= Leslie N. Silverman =

Leslie N. Silverman is a partner with the international law firm of Cleary Gottlieb Steen & Hamilton LLP Silverman also serves as a member of the Committee on Capital Markets Regulation.

==Biography==
His specialization is domestic and international capital markets, particularly cross-border offerings and development of new financial products, and counseling regarding compliance with the Sarbanes-Oxley Act and related corporate governance matters.

He is a member of the bars in New York and the District of Columbia, and is admitted to practice before the U.S. Court of Appeals, Second Circuit, and the U.S. District Court for the Southern District of New York.

Silverman joined the firm in 1974 and became a partner in 1982. From 1985 to 1989, he was resident in the London office. He served as law clerk to Chief Judge Irving R. Kaufman of the U.S. Court of Appeals for the Second Circuit.

Silverman is a published author, having had a hand in works including "Raising Capital Through OTC Equity Derivatives: The Goldman, Sachs & Co. Interpretive Letter."

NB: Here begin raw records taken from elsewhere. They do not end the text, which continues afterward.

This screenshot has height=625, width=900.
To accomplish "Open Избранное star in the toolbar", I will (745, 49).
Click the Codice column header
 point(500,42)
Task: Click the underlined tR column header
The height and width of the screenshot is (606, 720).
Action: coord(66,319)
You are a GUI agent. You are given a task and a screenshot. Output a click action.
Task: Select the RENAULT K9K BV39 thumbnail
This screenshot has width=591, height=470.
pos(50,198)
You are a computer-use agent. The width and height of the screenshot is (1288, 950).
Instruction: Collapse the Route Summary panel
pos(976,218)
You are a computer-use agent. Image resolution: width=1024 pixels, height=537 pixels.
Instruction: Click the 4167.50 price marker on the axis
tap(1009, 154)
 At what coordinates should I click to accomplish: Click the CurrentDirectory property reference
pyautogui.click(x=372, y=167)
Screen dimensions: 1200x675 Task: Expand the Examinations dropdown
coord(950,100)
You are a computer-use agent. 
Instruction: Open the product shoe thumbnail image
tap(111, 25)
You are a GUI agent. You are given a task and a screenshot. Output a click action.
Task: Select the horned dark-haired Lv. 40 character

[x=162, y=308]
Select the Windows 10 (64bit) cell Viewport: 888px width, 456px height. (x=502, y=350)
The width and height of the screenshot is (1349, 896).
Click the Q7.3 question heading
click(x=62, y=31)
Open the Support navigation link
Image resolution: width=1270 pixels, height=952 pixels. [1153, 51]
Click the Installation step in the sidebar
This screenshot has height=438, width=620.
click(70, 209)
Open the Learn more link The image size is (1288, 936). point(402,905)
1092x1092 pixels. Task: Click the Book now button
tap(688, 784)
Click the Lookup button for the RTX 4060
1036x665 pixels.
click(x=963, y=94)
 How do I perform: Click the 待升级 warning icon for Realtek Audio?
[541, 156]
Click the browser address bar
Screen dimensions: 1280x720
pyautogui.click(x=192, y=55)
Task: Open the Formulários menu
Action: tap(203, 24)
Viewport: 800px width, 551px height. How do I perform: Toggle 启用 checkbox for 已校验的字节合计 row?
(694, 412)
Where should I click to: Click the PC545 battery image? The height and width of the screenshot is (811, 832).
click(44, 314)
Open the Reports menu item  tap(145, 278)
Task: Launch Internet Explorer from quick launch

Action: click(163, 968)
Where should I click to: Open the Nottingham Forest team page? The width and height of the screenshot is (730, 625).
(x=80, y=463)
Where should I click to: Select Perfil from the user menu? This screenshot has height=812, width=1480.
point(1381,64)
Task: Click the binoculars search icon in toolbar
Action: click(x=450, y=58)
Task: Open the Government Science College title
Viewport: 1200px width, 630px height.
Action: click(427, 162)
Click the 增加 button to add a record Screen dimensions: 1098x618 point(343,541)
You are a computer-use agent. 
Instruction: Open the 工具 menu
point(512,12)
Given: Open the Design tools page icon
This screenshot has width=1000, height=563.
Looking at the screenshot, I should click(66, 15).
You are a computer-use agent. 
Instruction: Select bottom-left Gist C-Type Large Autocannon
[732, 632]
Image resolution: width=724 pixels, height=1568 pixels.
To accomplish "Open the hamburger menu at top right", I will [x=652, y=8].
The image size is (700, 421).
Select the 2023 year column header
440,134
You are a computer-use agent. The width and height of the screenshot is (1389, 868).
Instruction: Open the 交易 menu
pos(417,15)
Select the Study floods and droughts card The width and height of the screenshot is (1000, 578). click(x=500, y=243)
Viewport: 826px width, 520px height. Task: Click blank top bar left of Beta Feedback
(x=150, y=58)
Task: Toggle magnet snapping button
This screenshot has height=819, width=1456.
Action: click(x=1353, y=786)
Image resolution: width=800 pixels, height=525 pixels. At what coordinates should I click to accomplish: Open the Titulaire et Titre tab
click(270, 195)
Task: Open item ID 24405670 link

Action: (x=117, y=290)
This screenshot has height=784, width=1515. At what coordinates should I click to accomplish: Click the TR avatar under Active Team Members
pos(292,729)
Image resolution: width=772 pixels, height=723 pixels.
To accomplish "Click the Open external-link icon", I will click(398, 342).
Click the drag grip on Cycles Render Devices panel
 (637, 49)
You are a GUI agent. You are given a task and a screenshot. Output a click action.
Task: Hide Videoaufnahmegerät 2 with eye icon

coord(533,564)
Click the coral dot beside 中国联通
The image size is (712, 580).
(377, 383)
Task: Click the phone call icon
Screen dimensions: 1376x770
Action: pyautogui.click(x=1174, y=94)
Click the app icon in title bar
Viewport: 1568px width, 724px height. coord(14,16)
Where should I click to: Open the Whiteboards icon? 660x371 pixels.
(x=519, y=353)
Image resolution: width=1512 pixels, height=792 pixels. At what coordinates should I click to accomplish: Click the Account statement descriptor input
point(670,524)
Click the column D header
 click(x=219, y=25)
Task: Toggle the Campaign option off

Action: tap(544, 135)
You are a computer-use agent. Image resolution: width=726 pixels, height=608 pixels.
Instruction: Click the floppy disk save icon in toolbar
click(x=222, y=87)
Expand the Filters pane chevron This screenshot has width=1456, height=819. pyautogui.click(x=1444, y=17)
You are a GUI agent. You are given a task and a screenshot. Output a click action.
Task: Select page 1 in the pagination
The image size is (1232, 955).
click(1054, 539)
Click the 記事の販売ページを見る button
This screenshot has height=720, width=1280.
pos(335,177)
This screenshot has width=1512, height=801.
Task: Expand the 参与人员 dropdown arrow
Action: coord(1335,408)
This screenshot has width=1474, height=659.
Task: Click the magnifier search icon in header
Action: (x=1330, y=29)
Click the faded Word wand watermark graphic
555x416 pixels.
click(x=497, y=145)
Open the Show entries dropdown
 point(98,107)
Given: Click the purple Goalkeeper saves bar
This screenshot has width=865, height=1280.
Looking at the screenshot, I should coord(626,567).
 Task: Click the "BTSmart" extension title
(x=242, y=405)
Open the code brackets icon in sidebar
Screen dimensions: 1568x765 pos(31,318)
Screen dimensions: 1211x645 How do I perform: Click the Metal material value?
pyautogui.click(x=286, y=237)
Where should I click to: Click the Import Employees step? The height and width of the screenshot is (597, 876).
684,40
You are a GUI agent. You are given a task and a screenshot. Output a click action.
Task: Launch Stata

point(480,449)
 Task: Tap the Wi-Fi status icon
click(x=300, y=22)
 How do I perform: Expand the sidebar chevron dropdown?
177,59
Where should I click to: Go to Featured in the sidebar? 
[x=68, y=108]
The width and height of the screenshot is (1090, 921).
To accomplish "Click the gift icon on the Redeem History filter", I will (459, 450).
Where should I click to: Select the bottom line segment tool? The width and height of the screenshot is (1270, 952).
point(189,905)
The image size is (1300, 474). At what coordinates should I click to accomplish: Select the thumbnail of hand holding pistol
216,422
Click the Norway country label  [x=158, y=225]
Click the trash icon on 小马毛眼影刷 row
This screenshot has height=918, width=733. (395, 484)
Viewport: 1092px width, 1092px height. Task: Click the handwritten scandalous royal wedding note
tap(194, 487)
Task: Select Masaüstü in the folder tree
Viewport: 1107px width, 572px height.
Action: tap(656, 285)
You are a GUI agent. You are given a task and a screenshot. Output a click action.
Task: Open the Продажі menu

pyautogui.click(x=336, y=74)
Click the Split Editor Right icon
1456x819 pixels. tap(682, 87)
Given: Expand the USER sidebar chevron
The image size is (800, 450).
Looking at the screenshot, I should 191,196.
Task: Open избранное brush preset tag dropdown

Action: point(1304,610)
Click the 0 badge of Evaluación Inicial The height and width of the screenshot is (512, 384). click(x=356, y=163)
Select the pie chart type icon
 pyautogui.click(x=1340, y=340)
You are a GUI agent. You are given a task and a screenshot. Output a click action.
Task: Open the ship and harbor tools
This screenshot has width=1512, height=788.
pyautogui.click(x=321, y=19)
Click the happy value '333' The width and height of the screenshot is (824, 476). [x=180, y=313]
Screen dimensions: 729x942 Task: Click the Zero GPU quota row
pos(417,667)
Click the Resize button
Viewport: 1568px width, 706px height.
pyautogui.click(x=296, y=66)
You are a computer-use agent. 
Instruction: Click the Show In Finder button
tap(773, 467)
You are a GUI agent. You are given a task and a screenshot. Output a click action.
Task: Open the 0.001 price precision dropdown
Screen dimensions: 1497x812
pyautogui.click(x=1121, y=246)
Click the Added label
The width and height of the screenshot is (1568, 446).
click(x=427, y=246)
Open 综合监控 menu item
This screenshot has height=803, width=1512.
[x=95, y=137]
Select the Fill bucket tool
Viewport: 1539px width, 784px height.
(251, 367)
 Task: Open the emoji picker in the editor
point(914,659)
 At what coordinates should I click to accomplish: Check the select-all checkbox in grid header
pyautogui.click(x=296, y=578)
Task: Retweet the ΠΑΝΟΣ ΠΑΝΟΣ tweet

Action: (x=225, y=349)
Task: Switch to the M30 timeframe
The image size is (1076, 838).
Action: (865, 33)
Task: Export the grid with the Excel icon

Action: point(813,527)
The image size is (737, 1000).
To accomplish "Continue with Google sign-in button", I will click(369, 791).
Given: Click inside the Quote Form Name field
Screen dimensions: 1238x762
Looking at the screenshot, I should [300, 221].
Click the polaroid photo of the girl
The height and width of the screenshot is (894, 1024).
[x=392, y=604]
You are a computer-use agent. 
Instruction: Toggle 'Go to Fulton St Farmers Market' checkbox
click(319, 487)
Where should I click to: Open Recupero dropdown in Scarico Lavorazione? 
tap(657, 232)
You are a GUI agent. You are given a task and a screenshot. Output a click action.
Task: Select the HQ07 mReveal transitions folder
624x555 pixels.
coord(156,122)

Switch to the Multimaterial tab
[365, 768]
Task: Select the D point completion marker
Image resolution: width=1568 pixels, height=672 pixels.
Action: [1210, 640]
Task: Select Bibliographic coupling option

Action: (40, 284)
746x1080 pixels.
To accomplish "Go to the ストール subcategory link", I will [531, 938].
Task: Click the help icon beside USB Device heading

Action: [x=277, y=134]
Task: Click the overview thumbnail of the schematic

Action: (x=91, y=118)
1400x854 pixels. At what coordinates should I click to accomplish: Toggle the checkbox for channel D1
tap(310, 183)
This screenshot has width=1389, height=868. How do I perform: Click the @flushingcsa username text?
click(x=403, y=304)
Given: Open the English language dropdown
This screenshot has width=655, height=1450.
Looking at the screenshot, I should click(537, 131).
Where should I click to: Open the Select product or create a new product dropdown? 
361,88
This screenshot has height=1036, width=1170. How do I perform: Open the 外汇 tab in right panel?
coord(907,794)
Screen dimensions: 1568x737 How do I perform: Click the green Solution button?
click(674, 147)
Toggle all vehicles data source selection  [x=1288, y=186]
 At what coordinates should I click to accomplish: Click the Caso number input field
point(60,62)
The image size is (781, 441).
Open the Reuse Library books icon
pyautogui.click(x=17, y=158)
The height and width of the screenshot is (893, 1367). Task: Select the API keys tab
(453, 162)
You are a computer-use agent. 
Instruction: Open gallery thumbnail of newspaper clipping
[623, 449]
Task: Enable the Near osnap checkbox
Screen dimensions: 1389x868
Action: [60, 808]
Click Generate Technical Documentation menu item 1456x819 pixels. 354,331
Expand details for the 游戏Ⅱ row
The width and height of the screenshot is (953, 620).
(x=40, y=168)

- U.S. Regulation of the International Securities and Derivatives Markets (contributor) (Aspen Publishers, December 2003) - ISBN 978-0-7355-4218-1
- The Sarbanes-Oxley Act: Analysis and Practice (contributor) (Aspen Publishers, September 2003) - ISBN 978-0-7355-4492-5

Silverman received a J.D. degree from Yale Law School in 1973. He also received an undergraduate degree from the Wharton School of the University of Pennsylvania.